Voronin ed i suoi hanno subito denunciato un complotto romeno che avrebbe provocato la rivolta, hanno espulso l’ambasciatore di Bucarest e hanno sospeso i visti di ingresso per i cittadini del paese vicino, abitato da una popolazione che parla la medesima lingua – si tratta spesso di parenti rimasti separati, come in molte altre situazioni analoghe ai confini del mondo sovietico e postsovietico. Insomma, ogni causa di protesta verrebbe dall’esterno.

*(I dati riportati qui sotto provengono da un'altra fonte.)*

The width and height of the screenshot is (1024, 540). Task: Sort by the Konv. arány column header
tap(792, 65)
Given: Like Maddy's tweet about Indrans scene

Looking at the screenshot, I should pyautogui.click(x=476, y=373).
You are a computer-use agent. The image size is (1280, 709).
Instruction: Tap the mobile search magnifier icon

Dal canto suo Bucarest ha ricordato ancora una volta le ragioni della disperazione del popolo moldavo, ed ha lasciato inalterato il regime speciale di ingresso e di circolazione ammesso per i vicini moldavi. Ma in fondo, in un momento di crisi internazionale e con tanti problemi interni non ancora risolti, pochi sono i cittadini romeni che, al di là della solidarietà, dell’amicizia e delle parole di sostegno, pensano davvero che oggi sarebbe possibile e opportuna una riunificazione: la quale comporterebbe costi assai elevati per migliorare la situazione dell’antica provincia romena di Bessarabia, la cui economia è stata distrutta da lustri di malgoverno e di sfruttamento semicoloniale vissuti da quando, con la fine della seconda guerra mondiale, è stata inglobata a forza al’interno dell’Unione Sovietica. In fondo uno dei modi per scoraggiare una politica di sostegno dell’autodeterminazione dei popoli è proprio questo: renderne la liberazione dal dominio dei regimi dispotici sostenuti da Mosca troppo onerosa, e la situazione economica troppo disastrata, per poter essere presa seriamente in considerazione.

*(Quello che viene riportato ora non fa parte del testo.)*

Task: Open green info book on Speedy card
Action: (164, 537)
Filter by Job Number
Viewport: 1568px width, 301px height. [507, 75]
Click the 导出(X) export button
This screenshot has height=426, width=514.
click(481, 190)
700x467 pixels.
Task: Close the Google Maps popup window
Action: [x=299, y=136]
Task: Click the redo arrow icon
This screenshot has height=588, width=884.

Il tragico terremoto che ha colpito l’Italia ha fatto sì che tutto passasse fra noi sotto un sostanziale silenzio, e come se questi fatti riguardassero popoli lontani ed estranei. Ma forse varrebbe la pena di osservare, per coloro che si battono per la difesa dell’identità europea, che uno dei suoi elementi più fortemente caratterizzanti sta proprio nella sua identità e nei suoi confini storici: e il Principato di Moldavia, insieme a Polonia e Lituania, costituirono per secoli il primo serio antemurale cristiano contro le periodiche invasioni dei popoli nomadi dall’Est. È una consapevolezza che viene religiosamente coltivata nei libri e nei manuali di storia di ogni bambino di quei paesi – naturalmente, quando non siano stati sottoposti a censura. Ma deve essere ricordata di quando in quando anche fra noi, ed alle organizzazioni internazionali, che sempre più sembrano prestarsi a svolgere il ruolo di sanzionatori e legittimatori di una nuova Jalta.